● WHAT THE TASK REQUIRES: Your result will be the set of lines with "Avaa", copied from the material below.

● SUPPLIED DATA:
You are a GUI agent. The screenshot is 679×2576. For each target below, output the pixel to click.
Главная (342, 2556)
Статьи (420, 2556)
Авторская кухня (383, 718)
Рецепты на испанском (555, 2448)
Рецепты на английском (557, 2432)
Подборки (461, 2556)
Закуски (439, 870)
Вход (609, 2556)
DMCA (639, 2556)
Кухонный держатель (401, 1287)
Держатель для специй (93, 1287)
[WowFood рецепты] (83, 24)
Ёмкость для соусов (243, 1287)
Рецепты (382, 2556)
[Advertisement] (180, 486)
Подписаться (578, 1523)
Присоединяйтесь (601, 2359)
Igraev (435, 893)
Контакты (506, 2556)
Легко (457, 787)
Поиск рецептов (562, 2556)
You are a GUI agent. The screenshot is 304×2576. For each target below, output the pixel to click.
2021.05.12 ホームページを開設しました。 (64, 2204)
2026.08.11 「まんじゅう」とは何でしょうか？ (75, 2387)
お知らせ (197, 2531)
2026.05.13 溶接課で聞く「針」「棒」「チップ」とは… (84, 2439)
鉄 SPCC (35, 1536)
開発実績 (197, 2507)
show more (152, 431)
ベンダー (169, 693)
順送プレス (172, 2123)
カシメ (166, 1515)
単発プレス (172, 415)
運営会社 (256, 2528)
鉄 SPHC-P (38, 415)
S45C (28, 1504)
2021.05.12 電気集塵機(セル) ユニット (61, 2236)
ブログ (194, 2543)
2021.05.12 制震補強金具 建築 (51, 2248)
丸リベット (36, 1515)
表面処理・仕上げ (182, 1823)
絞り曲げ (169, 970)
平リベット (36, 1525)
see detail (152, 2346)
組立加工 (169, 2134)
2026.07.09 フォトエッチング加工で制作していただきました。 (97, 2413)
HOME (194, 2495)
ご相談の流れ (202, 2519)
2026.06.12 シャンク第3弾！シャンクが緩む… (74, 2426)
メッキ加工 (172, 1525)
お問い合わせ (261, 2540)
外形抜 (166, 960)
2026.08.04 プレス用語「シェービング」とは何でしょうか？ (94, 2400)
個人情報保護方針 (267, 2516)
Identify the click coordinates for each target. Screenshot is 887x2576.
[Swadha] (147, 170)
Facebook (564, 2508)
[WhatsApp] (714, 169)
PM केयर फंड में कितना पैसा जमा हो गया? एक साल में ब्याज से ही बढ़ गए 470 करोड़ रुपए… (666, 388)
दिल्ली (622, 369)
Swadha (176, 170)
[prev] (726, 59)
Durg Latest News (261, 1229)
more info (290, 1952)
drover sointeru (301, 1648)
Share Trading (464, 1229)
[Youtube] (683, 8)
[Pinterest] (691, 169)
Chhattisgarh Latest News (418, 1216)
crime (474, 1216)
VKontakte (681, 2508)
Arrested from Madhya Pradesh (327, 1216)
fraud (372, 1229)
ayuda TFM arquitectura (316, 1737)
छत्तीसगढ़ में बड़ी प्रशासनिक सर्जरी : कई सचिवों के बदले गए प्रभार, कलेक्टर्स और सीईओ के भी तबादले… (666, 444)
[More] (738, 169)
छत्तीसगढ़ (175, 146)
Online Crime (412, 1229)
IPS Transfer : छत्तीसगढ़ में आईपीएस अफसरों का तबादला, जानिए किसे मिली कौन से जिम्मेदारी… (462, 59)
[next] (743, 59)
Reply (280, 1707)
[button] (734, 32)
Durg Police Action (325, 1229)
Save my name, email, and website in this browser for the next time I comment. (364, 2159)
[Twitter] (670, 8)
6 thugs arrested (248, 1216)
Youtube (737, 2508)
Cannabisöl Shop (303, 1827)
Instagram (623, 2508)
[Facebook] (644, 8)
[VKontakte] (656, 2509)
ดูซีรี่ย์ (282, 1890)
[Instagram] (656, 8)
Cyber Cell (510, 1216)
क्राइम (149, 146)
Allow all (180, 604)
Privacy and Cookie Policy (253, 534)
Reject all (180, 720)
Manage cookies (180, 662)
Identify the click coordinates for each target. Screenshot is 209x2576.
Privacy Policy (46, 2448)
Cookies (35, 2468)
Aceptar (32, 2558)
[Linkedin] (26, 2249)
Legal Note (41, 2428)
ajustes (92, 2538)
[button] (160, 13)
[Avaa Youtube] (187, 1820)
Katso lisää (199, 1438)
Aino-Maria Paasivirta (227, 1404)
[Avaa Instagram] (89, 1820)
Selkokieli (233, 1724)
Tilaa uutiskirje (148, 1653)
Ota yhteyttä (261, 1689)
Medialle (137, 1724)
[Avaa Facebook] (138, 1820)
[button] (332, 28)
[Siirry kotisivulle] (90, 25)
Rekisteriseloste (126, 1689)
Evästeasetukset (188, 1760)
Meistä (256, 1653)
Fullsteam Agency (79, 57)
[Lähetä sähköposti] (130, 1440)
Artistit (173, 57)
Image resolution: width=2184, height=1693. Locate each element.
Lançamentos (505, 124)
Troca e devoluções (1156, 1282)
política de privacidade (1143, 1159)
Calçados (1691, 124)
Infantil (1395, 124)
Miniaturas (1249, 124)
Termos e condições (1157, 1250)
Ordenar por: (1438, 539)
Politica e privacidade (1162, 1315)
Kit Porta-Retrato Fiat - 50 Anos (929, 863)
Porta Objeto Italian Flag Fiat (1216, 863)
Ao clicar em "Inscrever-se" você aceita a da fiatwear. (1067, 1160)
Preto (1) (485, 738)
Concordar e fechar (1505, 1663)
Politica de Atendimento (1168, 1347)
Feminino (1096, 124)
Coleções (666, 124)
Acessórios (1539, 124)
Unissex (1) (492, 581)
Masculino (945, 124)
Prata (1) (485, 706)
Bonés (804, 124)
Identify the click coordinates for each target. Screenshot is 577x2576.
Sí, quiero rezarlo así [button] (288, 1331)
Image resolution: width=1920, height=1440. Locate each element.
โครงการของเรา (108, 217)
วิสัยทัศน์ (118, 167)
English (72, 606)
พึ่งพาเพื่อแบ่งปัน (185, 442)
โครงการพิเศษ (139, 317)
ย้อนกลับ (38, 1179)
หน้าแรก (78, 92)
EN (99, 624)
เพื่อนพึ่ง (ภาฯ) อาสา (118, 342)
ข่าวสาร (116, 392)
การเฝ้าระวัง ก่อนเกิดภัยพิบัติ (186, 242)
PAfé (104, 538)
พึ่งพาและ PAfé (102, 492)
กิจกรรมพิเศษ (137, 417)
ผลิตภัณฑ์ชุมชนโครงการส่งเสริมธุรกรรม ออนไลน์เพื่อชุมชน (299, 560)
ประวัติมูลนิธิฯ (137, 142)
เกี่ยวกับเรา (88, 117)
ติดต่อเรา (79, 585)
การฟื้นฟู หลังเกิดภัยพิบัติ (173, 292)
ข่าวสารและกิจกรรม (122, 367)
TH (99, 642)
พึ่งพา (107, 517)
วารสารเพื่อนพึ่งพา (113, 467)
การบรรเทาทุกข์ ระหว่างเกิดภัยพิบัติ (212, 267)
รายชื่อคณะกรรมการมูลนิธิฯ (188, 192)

● OUTPUT BELOW:
[Avaa Youtube] (187, 1820)
[Avaa Instagram] (89, 1820)
[Avaa Facebook] (138, 1820)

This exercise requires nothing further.